Objective To investigate the effect of THZ1, a selective inhibitor of cyclin-dependent protein kinase 7(CDK7), on the proliferation and apoptosis of human breast cancer cell lines MCF7, SkBr3 and Hs578T.

Methods MTT, flow cytometry and Western blot were used in the experiment to detect cell viability, cell cycle and apoptosis.

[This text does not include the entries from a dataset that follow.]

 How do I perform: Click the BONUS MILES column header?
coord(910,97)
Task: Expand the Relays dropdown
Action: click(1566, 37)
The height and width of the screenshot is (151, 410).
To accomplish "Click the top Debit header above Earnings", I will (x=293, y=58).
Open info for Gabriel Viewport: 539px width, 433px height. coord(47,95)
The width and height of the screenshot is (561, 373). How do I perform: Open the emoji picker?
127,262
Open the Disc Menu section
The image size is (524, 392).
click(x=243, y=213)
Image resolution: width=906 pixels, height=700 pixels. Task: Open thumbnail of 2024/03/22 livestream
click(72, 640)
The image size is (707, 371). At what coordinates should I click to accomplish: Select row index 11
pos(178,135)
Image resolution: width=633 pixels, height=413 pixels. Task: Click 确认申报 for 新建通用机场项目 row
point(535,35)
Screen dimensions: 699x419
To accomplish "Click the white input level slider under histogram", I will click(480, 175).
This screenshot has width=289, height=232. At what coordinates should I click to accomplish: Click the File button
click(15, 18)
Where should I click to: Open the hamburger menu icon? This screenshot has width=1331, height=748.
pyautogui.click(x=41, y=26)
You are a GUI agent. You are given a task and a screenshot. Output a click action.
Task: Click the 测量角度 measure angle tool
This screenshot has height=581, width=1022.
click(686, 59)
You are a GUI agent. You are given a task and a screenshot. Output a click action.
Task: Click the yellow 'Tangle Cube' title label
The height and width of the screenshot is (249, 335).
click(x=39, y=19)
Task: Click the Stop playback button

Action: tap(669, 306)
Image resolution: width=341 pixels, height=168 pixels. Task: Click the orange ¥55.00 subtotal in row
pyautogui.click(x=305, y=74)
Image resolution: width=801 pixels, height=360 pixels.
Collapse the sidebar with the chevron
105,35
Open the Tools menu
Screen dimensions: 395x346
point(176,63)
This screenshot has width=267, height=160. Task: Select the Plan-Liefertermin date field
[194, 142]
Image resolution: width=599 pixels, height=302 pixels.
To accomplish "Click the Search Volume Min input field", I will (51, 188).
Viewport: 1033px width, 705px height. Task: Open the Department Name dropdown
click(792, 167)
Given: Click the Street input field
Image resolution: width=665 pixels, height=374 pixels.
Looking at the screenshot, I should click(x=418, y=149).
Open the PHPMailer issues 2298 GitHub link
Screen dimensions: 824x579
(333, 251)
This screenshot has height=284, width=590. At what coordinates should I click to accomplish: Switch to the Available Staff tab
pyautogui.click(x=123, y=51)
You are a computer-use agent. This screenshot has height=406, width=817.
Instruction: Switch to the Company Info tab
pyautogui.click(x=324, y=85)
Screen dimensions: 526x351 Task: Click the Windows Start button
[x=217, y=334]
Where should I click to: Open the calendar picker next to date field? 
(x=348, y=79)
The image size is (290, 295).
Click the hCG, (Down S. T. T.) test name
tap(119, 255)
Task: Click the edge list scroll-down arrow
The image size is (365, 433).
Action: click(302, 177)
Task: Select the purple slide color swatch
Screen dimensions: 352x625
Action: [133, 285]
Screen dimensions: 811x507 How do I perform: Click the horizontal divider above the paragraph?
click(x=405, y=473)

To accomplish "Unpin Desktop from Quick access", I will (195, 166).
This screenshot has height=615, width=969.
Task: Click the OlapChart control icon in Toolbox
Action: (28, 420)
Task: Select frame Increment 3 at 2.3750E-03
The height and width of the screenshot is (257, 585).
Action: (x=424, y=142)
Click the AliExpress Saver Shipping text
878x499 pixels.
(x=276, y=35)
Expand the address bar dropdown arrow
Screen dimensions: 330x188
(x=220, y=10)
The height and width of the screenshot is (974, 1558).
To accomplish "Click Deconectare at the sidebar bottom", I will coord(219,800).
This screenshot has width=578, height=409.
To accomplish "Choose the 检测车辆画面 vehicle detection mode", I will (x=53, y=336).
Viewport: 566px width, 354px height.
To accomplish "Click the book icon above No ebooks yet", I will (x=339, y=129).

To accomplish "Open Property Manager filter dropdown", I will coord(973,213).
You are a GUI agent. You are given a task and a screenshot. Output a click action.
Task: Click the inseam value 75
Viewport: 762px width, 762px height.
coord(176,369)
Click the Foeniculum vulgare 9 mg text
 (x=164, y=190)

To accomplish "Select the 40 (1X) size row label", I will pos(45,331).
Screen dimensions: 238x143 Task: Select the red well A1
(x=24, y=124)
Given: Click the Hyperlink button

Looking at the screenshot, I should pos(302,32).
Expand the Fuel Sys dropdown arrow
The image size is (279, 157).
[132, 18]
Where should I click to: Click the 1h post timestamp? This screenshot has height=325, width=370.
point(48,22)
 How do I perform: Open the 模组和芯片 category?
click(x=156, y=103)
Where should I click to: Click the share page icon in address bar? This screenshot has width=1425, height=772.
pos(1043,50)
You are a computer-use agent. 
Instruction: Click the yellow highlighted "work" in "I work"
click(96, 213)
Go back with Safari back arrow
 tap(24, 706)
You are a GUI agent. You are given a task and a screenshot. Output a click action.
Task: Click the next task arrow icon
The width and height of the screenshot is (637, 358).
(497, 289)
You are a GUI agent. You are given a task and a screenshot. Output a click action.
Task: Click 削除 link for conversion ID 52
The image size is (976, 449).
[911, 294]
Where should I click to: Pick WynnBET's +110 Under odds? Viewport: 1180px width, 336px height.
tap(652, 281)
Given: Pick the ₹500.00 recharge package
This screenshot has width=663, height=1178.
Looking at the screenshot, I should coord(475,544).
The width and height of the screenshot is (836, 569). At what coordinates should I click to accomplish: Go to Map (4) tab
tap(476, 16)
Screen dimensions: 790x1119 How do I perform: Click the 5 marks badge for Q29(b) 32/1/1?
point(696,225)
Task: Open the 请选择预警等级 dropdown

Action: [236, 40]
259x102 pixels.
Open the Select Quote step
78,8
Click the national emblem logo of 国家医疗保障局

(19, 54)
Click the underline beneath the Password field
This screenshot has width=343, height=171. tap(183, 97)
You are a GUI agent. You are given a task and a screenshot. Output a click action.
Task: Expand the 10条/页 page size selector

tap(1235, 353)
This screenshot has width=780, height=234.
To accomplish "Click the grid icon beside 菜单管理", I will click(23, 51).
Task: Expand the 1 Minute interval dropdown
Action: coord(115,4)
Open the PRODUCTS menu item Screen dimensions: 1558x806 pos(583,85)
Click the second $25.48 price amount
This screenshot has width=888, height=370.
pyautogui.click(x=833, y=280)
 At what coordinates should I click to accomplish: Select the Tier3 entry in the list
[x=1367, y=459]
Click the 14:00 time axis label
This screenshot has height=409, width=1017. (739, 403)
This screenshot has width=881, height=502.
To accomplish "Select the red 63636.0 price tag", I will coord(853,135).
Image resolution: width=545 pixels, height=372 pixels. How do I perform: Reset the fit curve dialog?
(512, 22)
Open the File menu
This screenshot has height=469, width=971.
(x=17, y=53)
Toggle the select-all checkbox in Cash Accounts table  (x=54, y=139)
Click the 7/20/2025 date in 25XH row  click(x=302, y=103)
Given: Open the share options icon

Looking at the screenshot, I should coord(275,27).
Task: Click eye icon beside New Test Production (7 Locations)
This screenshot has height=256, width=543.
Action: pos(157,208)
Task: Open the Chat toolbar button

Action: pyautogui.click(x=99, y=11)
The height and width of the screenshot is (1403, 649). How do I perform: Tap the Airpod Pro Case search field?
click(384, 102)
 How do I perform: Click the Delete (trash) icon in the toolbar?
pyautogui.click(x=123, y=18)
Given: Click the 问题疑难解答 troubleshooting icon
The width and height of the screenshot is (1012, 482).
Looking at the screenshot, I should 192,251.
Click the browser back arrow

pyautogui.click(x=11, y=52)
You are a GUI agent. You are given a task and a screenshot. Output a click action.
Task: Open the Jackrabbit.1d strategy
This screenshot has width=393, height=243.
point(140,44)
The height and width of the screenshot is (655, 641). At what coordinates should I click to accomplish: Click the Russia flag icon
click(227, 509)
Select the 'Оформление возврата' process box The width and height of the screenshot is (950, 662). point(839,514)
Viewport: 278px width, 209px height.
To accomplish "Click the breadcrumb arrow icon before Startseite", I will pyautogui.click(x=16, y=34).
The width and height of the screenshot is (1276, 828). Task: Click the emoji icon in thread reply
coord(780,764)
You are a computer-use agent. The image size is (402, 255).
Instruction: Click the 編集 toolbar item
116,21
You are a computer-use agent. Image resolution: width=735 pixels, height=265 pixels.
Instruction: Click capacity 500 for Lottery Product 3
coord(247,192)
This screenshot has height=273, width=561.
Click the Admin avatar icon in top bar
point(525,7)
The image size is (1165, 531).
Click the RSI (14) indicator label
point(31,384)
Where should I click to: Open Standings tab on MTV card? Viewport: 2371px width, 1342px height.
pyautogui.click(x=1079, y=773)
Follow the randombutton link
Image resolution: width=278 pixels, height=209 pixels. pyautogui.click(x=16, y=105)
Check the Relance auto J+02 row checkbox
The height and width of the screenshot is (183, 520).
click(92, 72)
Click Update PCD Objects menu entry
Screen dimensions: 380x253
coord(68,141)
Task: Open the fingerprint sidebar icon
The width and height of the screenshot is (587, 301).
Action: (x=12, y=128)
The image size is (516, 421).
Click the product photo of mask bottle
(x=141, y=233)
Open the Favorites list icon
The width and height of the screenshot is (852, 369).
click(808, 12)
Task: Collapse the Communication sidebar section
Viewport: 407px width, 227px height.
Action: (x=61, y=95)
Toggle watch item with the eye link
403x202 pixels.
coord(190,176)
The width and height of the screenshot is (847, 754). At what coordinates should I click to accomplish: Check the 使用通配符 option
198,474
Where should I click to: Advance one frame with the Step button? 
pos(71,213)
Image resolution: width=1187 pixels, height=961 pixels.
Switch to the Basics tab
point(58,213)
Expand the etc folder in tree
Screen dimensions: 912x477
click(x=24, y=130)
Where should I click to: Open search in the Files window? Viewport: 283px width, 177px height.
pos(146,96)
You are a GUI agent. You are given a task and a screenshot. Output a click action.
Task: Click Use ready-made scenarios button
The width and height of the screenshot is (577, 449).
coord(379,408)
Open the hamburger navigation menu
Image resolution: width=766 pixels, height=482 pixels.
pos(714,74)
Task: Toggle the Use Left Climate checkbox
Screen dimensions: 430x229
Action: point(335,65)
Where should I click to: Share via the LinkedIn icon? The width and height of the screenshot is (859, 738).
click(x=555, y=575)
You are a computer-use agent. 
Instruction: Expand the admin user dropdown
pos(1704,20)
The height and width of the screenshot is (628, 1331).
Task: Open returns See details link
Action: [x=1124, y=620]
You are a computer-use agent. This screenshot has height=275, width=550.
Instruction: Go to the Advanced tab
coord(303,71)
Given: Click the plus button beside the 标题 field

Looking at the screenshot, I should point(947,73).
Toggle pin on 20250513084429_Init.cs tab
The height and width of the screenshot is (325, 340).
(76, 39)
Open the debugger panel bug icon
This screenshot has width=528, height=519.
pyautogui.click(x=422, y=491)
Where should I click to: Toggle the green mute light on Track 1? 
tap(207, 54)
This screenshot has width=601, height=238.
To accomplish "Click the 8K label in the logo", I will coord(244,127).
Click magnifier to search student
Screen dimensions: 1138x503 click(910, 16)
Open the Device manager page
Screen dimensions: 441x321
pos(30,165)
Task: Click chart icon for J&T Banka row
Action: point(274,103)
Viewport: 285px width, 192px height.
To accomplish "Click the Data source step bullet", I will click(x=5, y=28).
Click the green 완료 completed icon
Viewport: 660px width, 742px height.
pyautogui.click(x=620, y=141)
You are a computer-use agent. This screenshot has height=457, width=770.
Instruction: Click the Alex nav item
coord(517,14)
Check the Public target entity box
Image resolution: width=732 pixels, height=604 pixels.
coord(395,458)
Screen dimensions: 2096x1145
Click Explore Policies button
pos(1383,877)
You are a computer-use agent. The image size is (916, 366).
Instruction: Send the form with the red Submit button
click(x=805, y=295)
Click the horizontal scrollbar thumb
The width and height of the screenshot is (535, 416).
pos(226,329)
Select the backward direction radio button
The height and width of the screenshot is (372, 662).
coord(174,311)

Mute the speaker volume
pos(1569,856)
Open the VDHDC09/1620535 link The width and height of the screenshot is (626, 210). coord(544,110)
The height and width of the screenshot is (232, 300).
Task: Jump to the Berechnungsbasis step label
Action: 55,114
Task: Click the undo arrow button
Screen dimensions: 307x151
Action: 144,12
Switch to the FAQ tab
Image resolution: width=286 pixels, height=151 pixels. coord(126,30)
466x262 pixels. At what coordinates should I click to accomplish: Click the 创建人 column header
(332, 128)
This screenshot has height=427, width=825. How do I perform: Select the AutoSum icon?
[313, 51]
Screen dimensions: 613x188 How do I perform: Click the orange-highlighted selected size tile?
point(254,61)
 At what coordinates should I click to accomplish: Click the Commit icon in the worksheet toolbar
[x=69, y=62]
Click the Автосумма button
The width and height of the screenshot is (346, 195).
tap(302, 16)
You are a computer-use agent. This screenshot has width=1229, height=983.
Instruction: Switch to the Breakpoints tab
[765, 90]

Results After treated with 500 nmol/L THZ1, the number of cells was obviously decreased based on microscope observation. MTT assay showed that the proliferation of breast cancer cells was inhibited in a dose-and time-dependent manner after THZ1 treatment. Cells were synchronized at the G₁/S transition by starved for 24h, and then treated with indicated doses of THZ1 for 24h. FCM results showed that the number of cells in G₂/M phase was increased, indicating the G₂/M phase cell cycle arrest was induced. Furthermore, THZ1 induced cells apoptosis in a dose-and time-dependent manner. The expression of Cleaved-PARP were significantly up-regulated and anti-apoptotic gene Bcl-2 were down-regulated, and the NF-κB and GSK3β pathway were activated via increasing the phosphorylation of p65 and GSK3β.

Conclusion THZ1 can inhibit the proliferation of MCF7, SkBr3 and Hs578T cells, induce cell cycle arrest and cell apoptosis in a dose-and time-dependent manner. It suggested that THZ1 can be used as a potential candidate drug for breast cancer.